Oh, and she was pregnant. Eight months and a bit. Death was certified at 11.05 last night.’

  ‘I gather the husband’s denying it.’

  ‘Yup. We haven’t arrested him yet. The hospital called it in as soon as she was admitted and there were uniforms there, waiting to talk to him. He gave a voluntary statement, claiming he was at a meeting on the other side of the river yesterday morning and came back to find her beaten up and dying. Been watching too many reruns of The Fugitive, if you ask me.’ Glen grinned. ‘Although he couldn’t give any reason why she was there in his studio instead of at work or at home, like she should’ve been.’

  Caro gave him an answering smile and felt the team relax. ‘They didn’t live on Bankside, then?’

  ‘No, guv; he worked there. They lived in her expensive house, up in Islington.’

  ‘So there’s money involved, as well as ordinary domestic stress,’ Caro said. ‘Okay. What else have you done?’

  ‘Sealed the studio, obviously.
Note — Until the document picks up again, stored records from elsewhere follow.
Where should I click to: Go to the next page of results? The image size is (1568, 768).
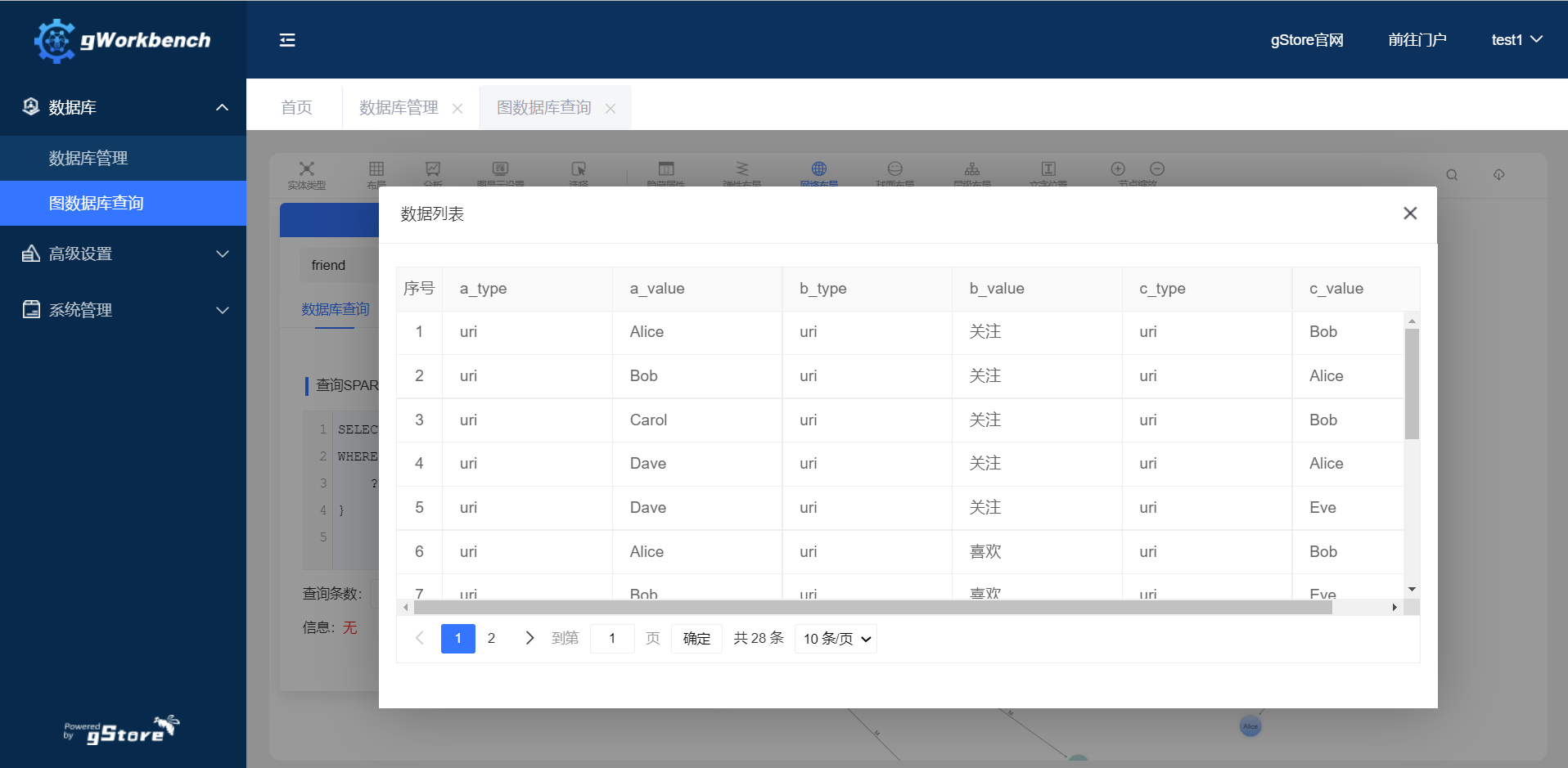(529, 638)
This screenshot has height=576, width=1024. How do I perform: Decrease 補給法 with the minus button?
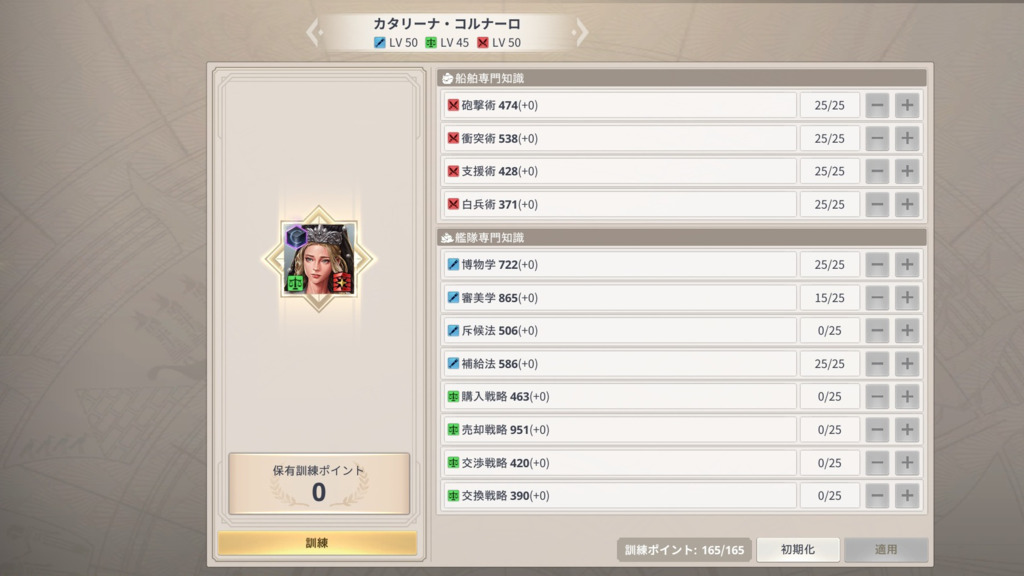[877, 364]
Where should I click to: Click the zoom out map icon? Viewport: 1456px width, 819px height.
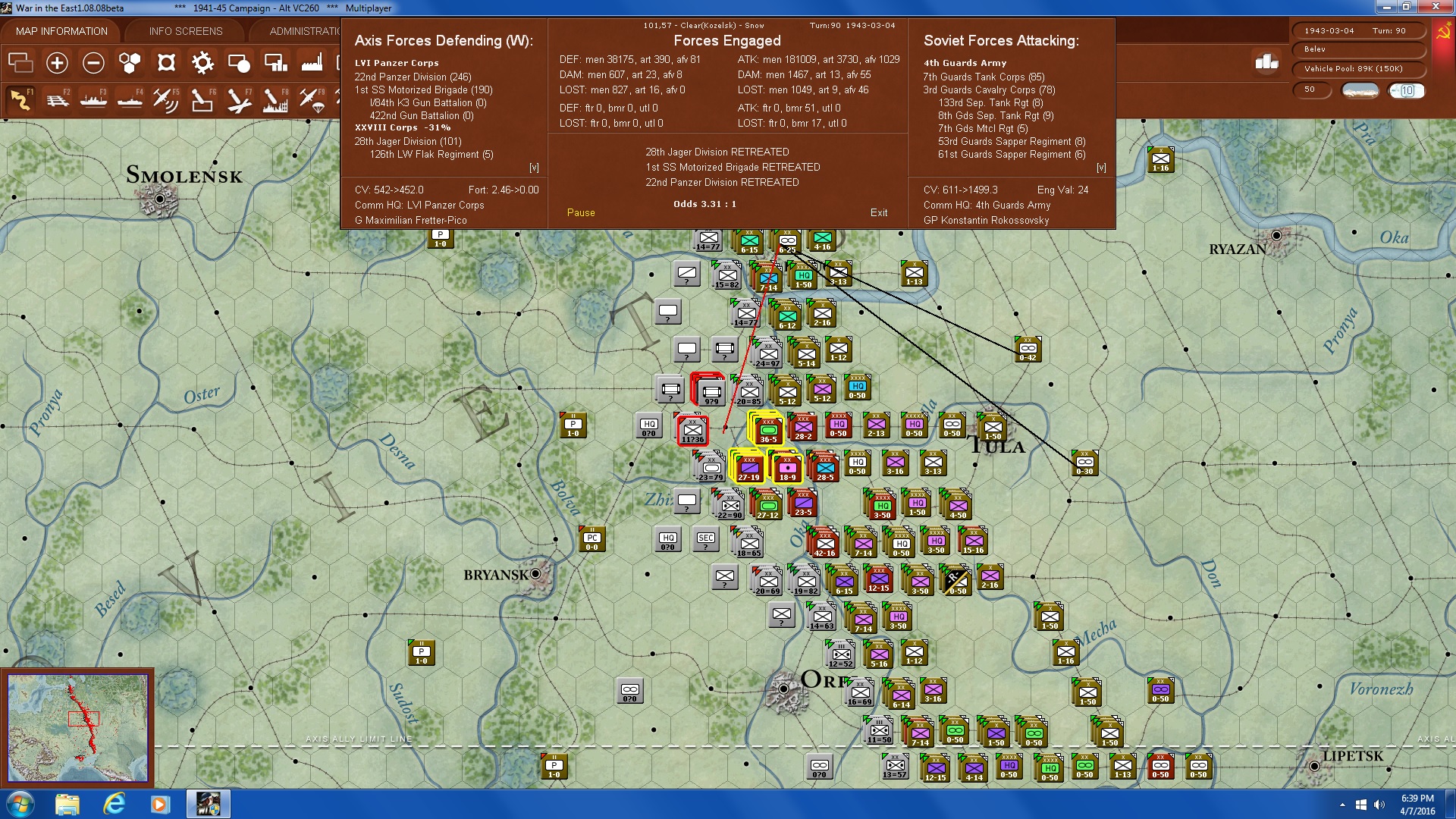pyautogui.click(x=93, y=63)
Two uniforms are doing house-to-house with the other tenants of the building. There are forty separate units, so someone must’ve seen or heard something. And there’s CCTV, so we’ve asked for the tapes. Here are the photographs and the husband’s statement.’

  ‘Thanks. Has someone checked his alibi?’ Caro asked as she put the statement to the back of the pile Glen had handed her and looked down at the first of the colour prints. The voices in the room receded in a way she recognized from childhood as a warning of car sickness.

  The victim’s body had been laid out on a mortuary slab. Her hair was matted with blood and the right side of her head had been completely flattened. Her face was swollen and blackened and one eye looked insecurely held in the socket, as though it might flop out at any moment. Her breasts were a mass of bruises, too, and cuts. Further down her body, the neatness of her Caesarian wound was like a mocking commentary on the rest.

  Trish had no idea what was to come. All that happened was a phone call to chambers from a police station in Southwark, asking whether she could confirm that Mr Samuel Foundling had been to see her yesterday morning.